A recent example was the Sarbanes Oxley Act of 2002. While there was no reason to extend its application to foreign stocks, fears that U.S. companies would migrate to offshore centers led lawmakers to violate the principles of international law. I was in charge of the foreign companies listed on the NYSE at that time. It took a year to ensure that the SEC would apply this act in a way that would not create a conflict of law. Companies, even if they are listed in the United States, are first and foremost regulated by their national authorities. However, nothing could be done to prevent a wave of delistings of foreign companies from the United States. The net loser was the United States capital markets themselves. Sarbanes-Oxley gave a huge boost to the City of London, which became the place of choice for foreign listings.

Tax shelters have become a hot topic in international politics. President Sarkozy, Prime Minister Brown and Chancellor Merkel decided to make offshore tax shelters a key issue in the G20. The U.S. reluctantly followed course, not because they are indifferent to tax evasion, but because they know that no international venue can do anything in this matter. The issue merely offered a convenient opportunity for the Europeans to point fingers outside of their borders. The decision was taken to insolate those tax shelters that, according to the OECD, were on the black list. Three months later, it was announced that no country in the world is on that blacklist any longer. They all had "taken measures" to apply the OECD principles.

While I condemn tax fraud as illegal and immoral, I do not believe that the United States has the right to extend its tax arm beyond its borders. This attitude is most unnerving even to our allies. The IRS is empowered and entitled to prosecute U.S. tax frauds and U.S. taxpayers, not to pursue changes in foreign rules and regulations or to threaten foreign financial institutions (unless they commit such frauds).

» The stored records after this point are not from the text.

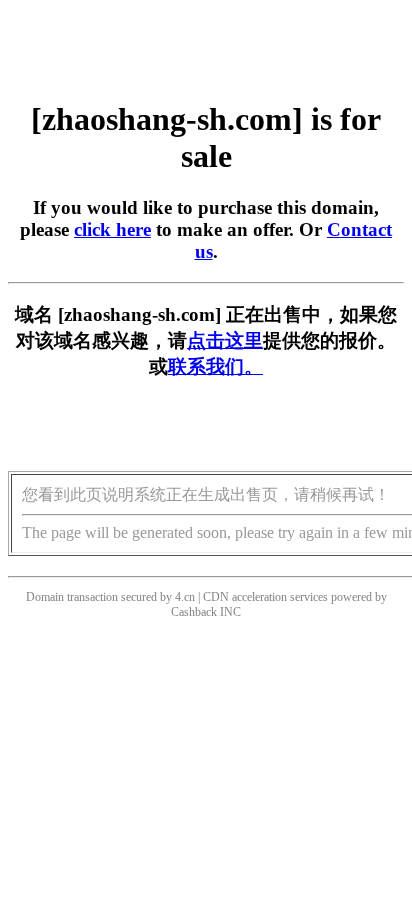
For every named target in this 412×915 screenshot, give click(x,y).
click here (112, 229)
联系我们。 (215, 366)
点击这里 (225, 340)
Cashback (194, 612)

There are legitimate reasons to limit taxation powers to national borders. Imagine the reverse: taxes would be levied on individuals and companies worldwide in a completely disorderly way. All countries negotiate tax rulings or rebates to attract foreign investors. Taxation is a global competitive weapon. They need to feel confident that international legal norms and national sovereignty will be respected.

It is also not in the interest of the United States to disrupt international tax laws. The fact that New York has lost its global capital market leadership is not favorable to the country. Those activities are taxed and produce substantial IRS revenues. Delistings have hurt U.S. tax revenue. Ask Mayor Bloomberg how he would balance its budget without the taxable revenues of foreign companies and employees in New York.

Last but not least, it is a question of respect: sovereign states are sovereign states. They deserve to see their sovereignty recognized. The Swiss Government candidly admitted today that they accepted this unprecedented move to avoid a sovereignty conflict with the United States.

The IRS statement that it is a "historic agreement" says it all. Diplomacy, not the assertion of tax powers abroad, is the way to address international tax issues. This settlement is a shame for all parties: the US Treasury for having exercised its power rather than its right to force that settlement that does not respect the basic principles of international private law. The Swiss Government for having opened the way for future such investigations and bent its own laws under U.S. pressure. UBS betrayed their customers who trusted their advice to rescue their U.S. knowing that the IRS will seek imprisonment. There is no winner when fundamental rule of law and customer loyalty are not respected. This will have major ramifications outside of Switzerland and the United States.